Work item:
Would you restate, word for word, only the lines starting at the one with "Image resolution: width=617" and ending with the final line of the entries below? Pictures stay out.

Data provided:
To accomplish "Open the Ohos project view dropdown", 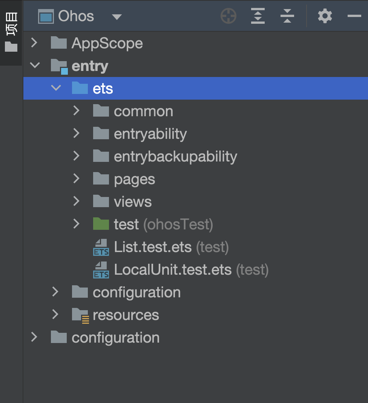I will coord(117,17).

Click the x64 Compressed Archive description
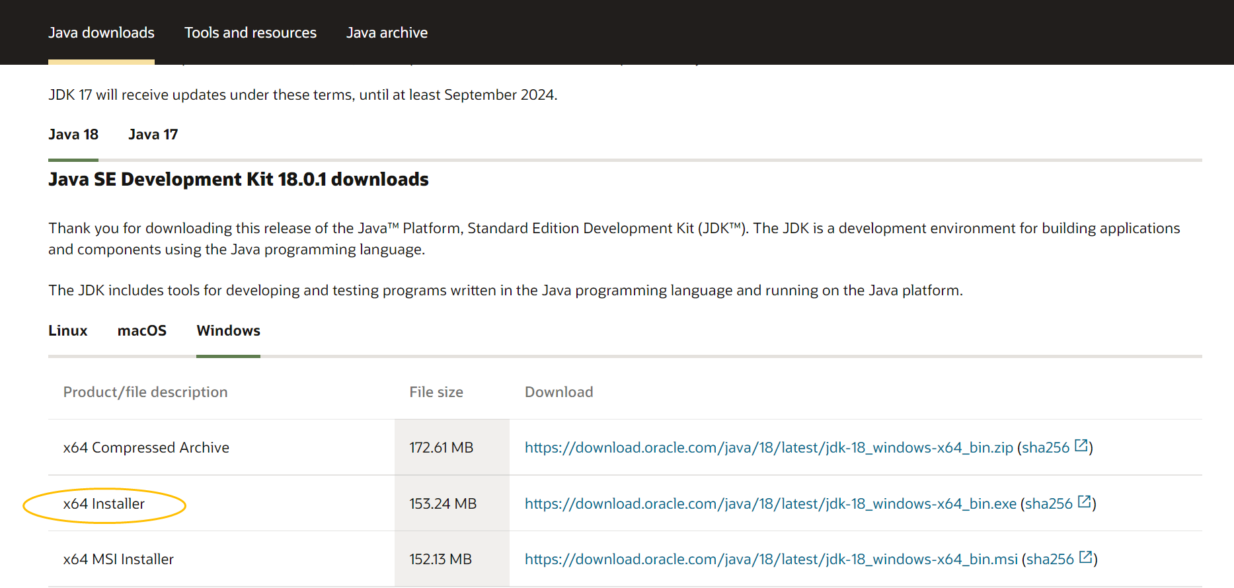coord(146,448)
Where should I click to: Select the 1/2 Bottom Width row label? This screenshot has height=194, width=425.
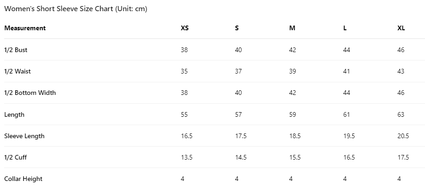[x=30, y=93]
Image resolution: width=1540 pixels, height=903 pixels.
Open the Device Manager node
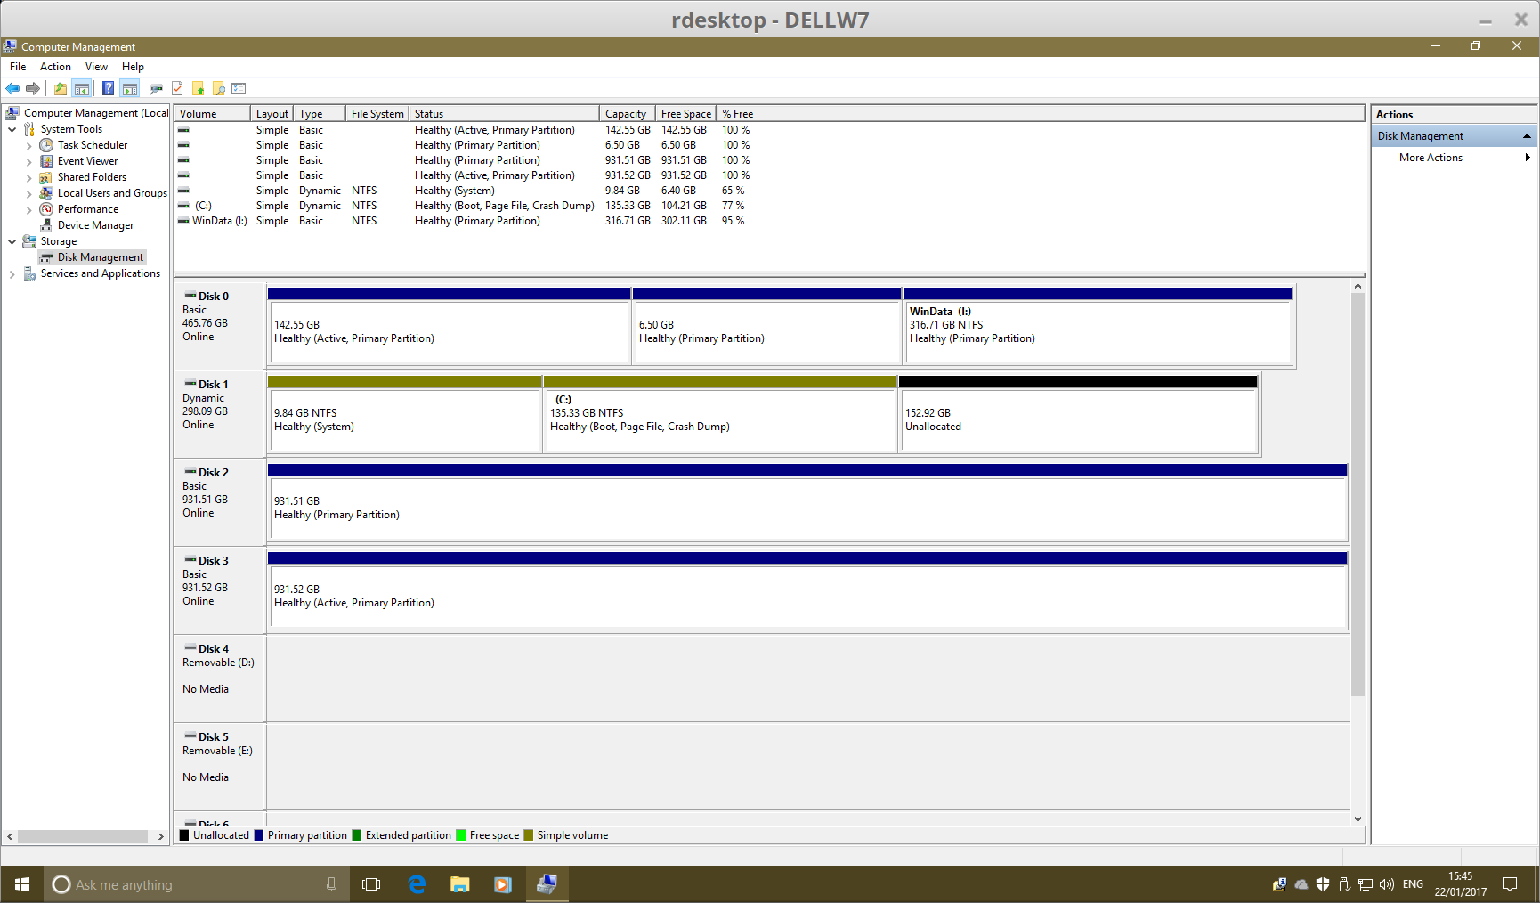coord(95,225)
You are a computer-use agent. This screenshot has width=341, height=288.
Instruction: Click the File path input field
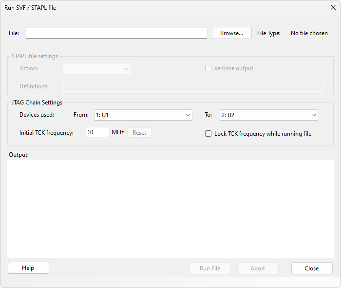(116, 33)
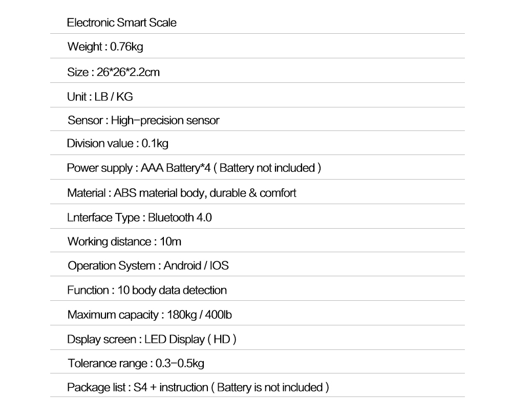This screenshot has height=419, width=512.
Task: Click the Size 26*26*2.2cm text
Action: (113, 72)

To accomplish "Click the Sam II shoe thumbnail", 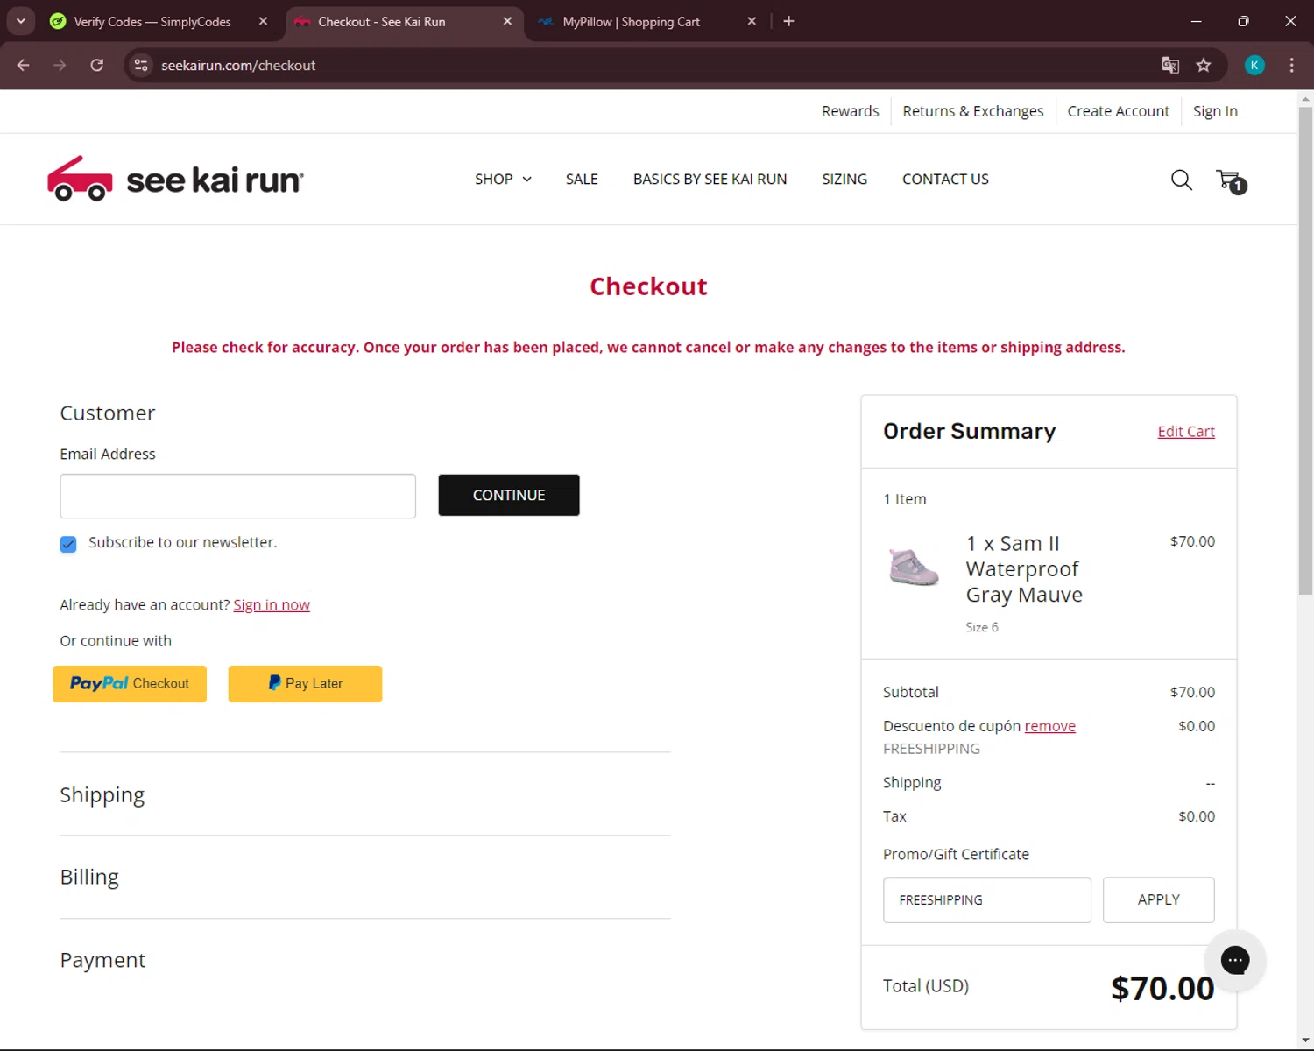I will tap(913, 567).

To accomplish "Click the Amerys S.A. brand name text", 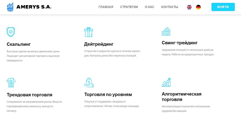I will 34,7.
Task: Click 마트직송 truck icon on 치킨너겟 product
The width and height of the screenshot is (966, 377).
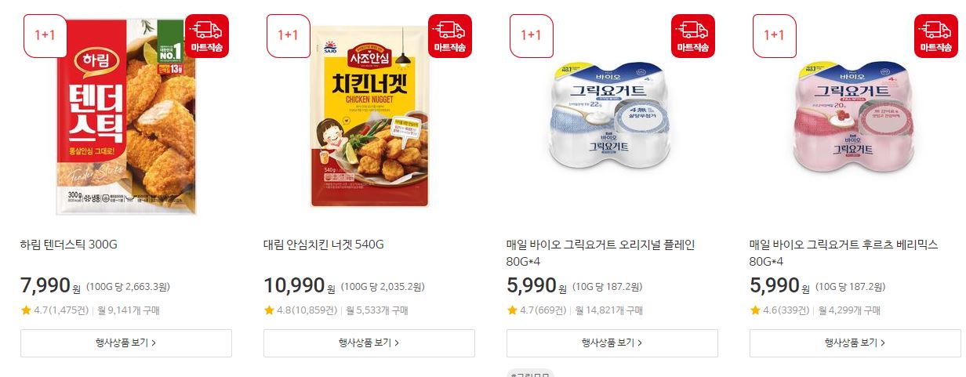Action: point(450,35)
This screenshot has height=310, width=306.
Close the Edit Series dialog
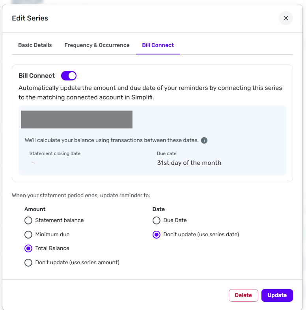285,18
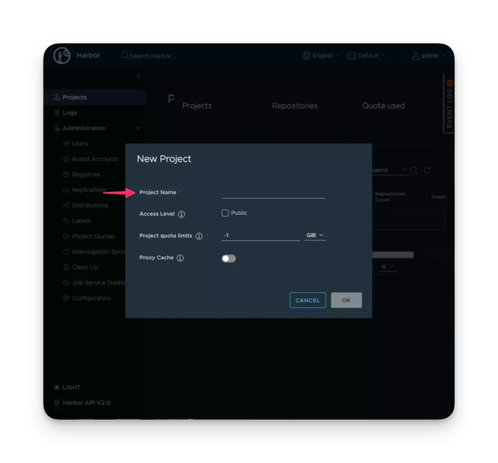Viewport: 498px width, 463px height.
Task: Select the Robot Accounts icon
Action: point(66,159)
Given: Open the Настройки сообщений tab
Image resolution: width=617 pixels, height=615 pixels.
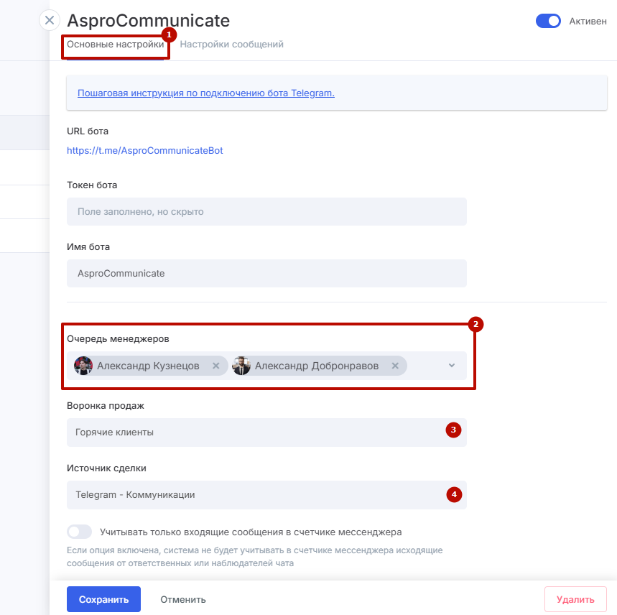Looking at the screenshot, I should point(231,45).
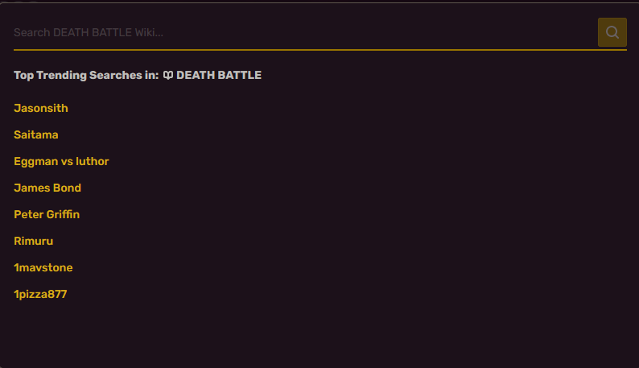Open Eggman vs luthor search result
The width and height of the screenshot is (639, 368).
click(x=61, y=162)
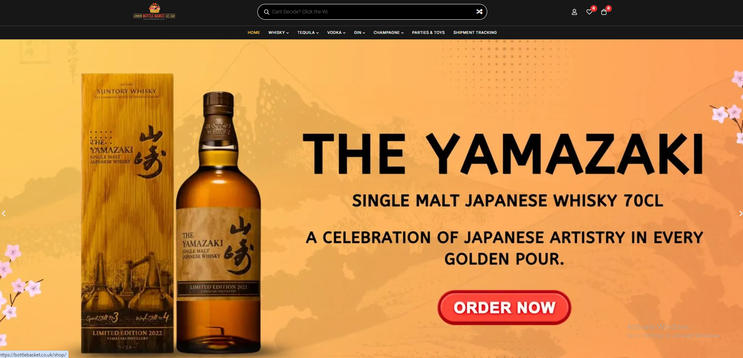Open the wishlist heart icon
Viewport: 743px width, 358px height.
[589, 12]
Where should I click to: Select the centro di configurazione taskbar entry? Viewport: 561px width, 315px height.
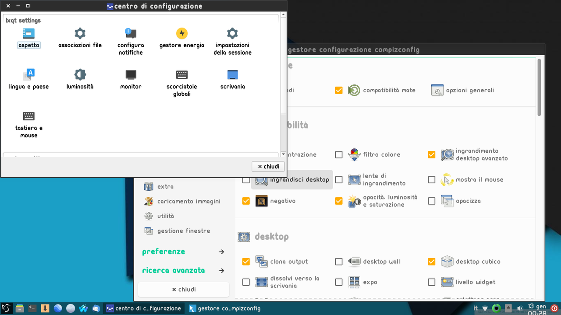[x=144, y=308]
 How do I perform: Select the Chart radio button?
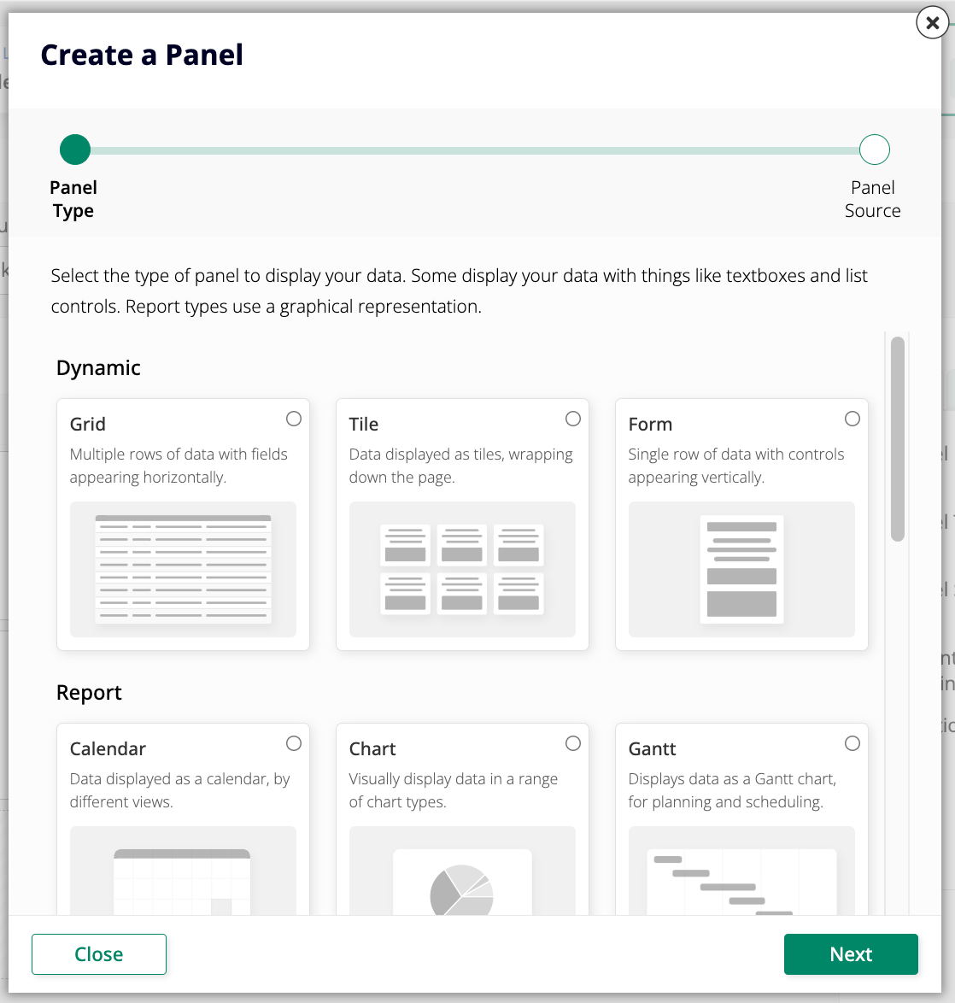[573, 743]
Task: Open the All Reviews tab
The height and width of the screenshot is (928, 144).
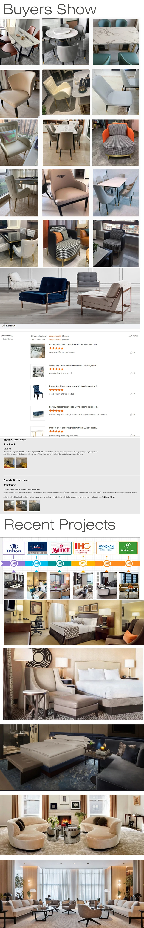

Output for this task:
Image resolution: width=617 pixels, height=615 pixels.
Looking at the screenshot, I should point(231,45).
Open Eggman vs luthor search result
The width and height of the screenshot is (639, 368).
click(x=61, y=162)
Open the wishlist heart icon
Viewport: 743px width, 358px height.
[589, 12]
Where should I click to: Select the centro di configurazione taskbar entry? Viewport: 561px width, 315px height.
[x=144, y=308]
 How do I perform: Select the Chart radio button?
[573, 743]
Task: Open the All Reviews tab
The height and width of the screenshot is (928, 144).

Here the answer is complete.